Mr. Villaraigosa came into office in 2005 promising to build the so-called “subway to the sea” on L.A.’s affluent west-side, but the 2007 funding crisis proved to be a game-changer, said Mr. Zane. Instead, Mr. Villaraigosa set to work selling the sales tax plan based on a much broader vision that proposed transit projects serving the entire area, including a three-kilometre “regional connector” – an underground downtown LRT that will link L.A.’s other rapid transit lines into a network.
Local officials, said Mr. Zane, were emboldened to take the plan to voters after three successive polls pegged support for the sales tax hike at about 70 per cent.

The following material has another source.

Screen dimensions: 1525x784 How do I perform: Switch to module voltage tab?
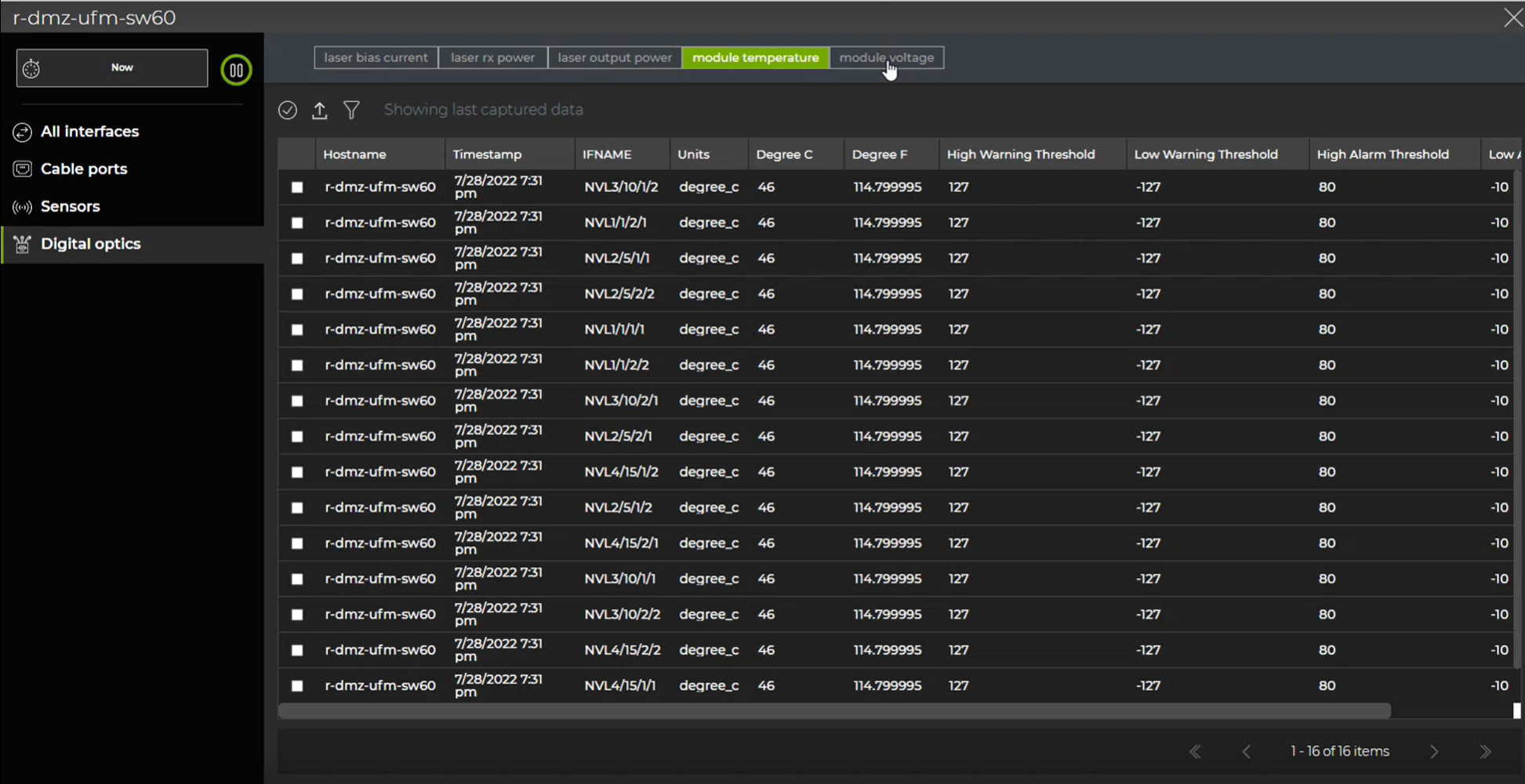point(886,58)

Notably absent from the debate about how to deliver Mr. Villaraigosa’s transit strategy: any discussion about private sector partners, or a bitter fight over the urgent need for subways, as has been the case in Toronto. While construction on the first of three phases of the Westside subway will begin next year, the project could take three decades to complete, depending on federal funding levels.
As for light rail, Mr. de la Vega said that ideally, transit planners prefer grade-separated heavy rail (i.e., subways) instead of transit vehicles running down busy streets. But to confront the crisis, L.A. politicians adopted a pragmatic stance. Indeed, last year they approved a bus-only lane on heavily used Wilshire Boulevard because planners said the buses move more people than the cars do on that route.
Business leaders, for their part, are supportive of Mr. Villaraigosa’s game plan, relieved that LA County is finally seeking a solution to the gridlock that bedevils shipping companies and local manufacturers.
“I think there’s a consensus that going with surface is a lot better than not having [transit] at all,” said Gary Toebben, president and CEO of the 1,600-member L.A. County Chamber of Commerce, who helped by lobbying Congress for additional funding. The modest tax hike, he added, “was not a hard sell for our members.”